His government and President Jacques Chirac have acknowledged that some employers throw job applications into the bin simply because the candidates have Arab or African origins.
Villepin also asked companies to examine whether job applications should be anonymous to prevent such selection, and said ways would be studied to make the French public service more ethnically diverse.
At no point, however, did he suggest France would adopt “positive disrimination”, often known as affirmative action in the United States and other countries that practise it, which gives preferential employment to underrepresented ethnic minorities.
France’s constitution currently prohibits such treatment, considering each citizen equal.

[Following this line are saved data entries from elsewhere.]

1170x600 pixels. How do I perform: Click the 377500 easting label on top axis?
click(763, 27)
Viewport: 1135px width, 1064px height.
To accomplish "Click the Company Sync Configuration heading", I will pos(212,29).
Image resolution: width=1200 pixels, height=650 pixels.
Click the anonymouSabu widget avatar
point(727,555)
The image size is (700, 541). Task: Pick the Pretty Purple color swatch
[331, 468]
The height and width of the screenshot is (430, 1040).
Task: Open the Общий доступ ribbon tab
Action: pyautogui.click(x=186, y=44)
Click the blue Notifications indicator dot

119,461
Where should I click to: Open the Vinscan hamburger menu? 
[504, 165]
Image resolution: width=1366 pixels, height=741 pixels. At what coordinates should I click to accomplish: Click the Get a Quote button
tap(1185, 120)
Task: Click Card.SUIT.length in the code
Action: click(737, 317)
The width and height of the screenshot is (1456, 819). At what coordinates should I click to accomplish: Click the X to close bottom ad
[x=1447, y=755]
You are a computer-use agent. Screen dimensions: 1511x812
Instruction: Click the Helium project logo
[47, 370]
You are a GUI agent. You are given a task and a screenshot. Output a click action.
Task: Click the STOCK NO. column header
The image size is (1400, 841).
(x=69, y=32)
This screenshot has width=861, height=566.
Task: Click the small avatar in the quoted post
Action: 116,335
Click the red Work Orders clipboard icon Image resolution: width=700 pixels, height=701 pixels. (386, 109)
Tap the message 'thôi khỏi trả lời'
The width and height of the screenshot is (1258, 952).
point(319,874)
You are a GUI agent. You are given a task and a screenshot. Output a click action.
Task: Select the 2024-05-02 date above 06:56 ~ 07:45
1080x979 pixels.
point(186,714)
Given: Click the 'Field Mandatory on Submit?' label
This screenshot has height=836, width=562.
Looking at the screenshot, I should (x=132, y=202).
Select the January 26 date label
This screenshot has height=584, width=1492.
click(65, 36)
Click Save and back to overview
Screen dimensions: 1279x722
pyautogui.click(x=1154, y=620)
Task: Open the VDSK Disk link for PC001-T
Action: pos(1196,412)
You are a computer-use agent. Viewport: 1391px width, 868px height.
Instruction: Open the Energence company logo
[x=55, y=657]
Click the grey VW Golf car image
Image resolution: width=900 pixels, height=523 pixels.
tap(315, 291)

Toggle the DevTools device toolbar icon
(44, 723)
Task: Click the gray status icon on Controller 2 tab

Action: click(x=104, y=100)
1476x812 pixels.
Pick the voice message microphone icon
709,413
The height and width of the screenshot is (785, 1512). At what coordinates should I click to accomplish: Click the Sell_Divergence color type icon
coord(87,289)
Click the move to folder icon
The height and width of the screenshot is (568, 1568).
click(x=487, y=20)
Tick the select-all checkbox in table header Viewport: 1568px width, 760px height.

Testing by associations, to show whether companies, night-clubs or real estate agents were turning away people on racist criteria by presenting candidates of different backgrounds, would also be enshrined in legislation, Villepin said.
In addition, big firms were encouraged to move into designated downtrodden suburbs, especially by forming partnerships with small businesses in those areas and receiving tax breaks on half the capital invested.
“We need efforts from everybody, particularly from big private companies,” he said.
Public financing and loans to start companies would be boosted in those areas, Villepin said, adding that the zones may be expanded.
“I want to support activity in neighbourhoods that currently lack businesses, local shops, services and leisure areas,” he said, admitting that results from the zones had been “uneven” so far.
On the problem of truancy, Villepin called for parents to be held more responsible for their children attending school.
In addition, children across the country would be tested on their reading and writing skills at around age seven in order to identify pupils who could receive additional tuition after school.
And, while schooling up to age 16 remained “a right” the government would from September next year give an opportunity “to those youths who do not thrive at school to take different paths,” notably by being able to take paid apprenticeships from age 14, although they could return to classes any time they want. Proper job contracts would be available to them from age 15.
In addition, youths aged 16 to 22 who do not have a baccalauréat (high school diploma) and who come from “sensitive urban zones” would have access to minimum wage jobs in companies that would receive public financial aid for hiring them.
Talking about all the measures, and his aim to root them deeply in French society, the prime minister said that “sometimes it just needs a word to the person next to you, a look… an outstretched hand to change the course of a life.”